AMA with a Mental Health specialist

Thanks for doing this.

I don't know if this is the right place to share this but need to tell someone.

A few of years ago, I messed up and threw away a Master’s degree. In spite of all these years passing I just feel really guilty. I tried a few things after college and it all failed. Then last year managed to find a job and later in the year started going to class in the evenings things were looking up. But somehow I’ve began to feel like life is a meaningless charade. I’m not going to hurt myself but just don’t feel like anything matters.

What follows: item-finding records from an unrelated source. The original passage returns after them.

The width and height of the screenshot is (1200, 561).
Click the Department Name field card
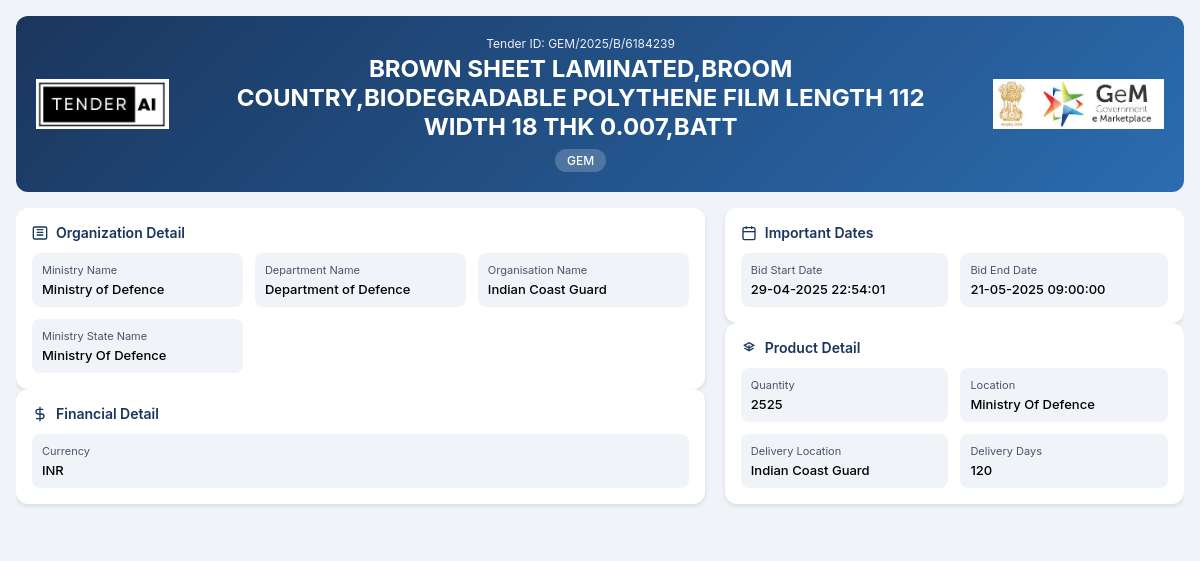360,280
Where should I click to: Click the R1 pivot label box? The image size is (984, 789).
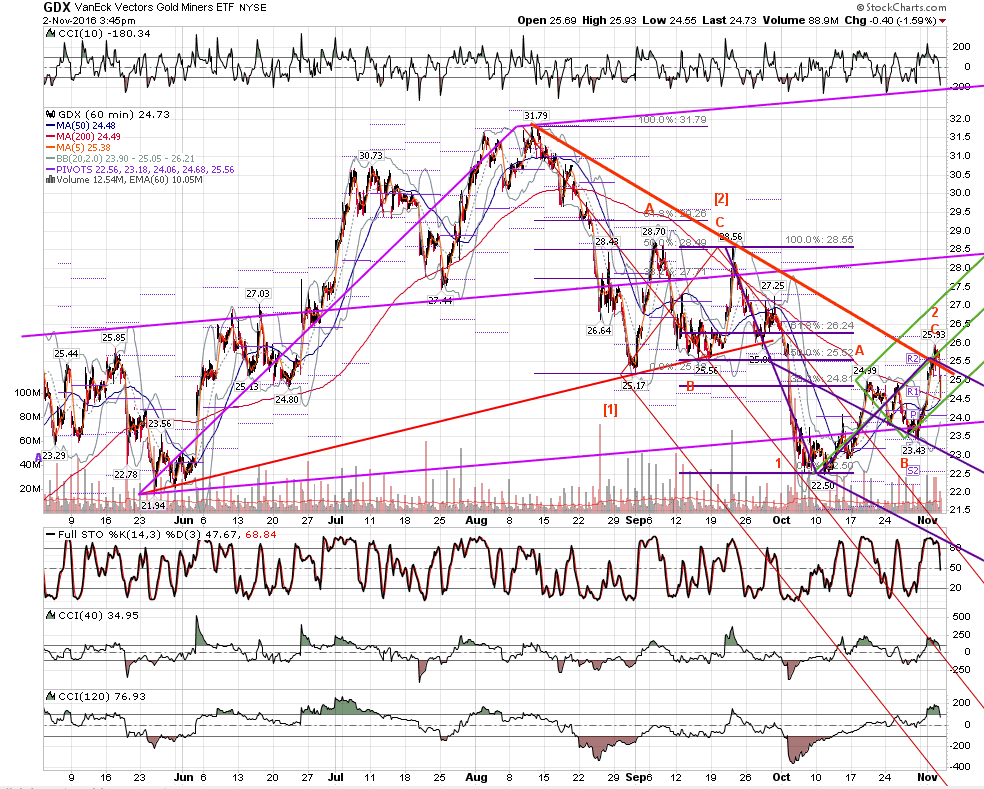click(913, 392)
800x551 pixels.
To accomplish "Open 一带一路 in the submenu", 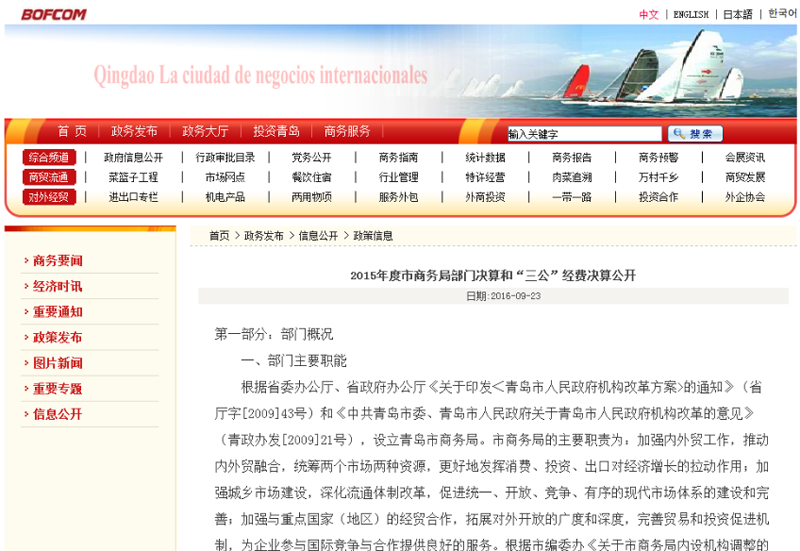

Also i just feel super lonely. I go to events and meet people but it just feels so fake. I’m not really good-looking. Kind of bald and fat, and get too philosophical so the whole dating scene is non-existent. I tried opening up to friends about being lonely but they either don’t believe me because I was kind of popular in college, or they start talking about their lives and the problems they have with their girlfriends. I’ve found giving up on finding someone makes me feel better but it’s just a temporary fix.

I thought maybe it’s all just because I’m burning out as a result of the long commute, work and class. I decided to travel. I did a couple of solo trips and it felt great, but when i came back and ran into this woman I was really into and her boyfriend, I was back to square one. I just felt ugly and alone.

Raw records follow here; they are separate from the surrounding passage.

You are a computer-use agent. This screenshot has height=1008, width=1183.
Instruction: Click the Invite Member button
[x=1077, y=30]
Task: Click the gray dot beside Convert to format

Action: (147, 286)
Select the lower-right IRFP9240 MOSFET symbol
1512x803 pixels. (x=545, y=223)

It’s weird that when i’m around a group of people in can make the group laugh but step aside and I feel so distant and disconnected from everyone.

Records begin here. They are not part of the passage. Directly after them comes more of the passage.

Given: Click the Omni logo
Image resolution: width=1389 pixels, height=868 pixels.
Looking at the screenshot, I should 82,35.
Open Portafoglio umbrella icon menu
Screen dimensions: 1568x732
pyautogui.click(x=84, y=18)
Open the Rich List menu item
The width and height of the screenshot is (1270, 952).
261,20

I guess that’s why I have to watch the match every week. Of course Liverpool losing or makes me feel a little down. But it’s not about winning or losing, it’s just that I can forget my world and focus on the football for the duration of the match and it feels so good.

I understand that we are all dealing with existential loneliness and having a ton of money or being superman would help, but what would be really great right now, is if there was someone I could be with and just be honest.

Liam, any advise on being alone and dealing with it would be really great. Thanks.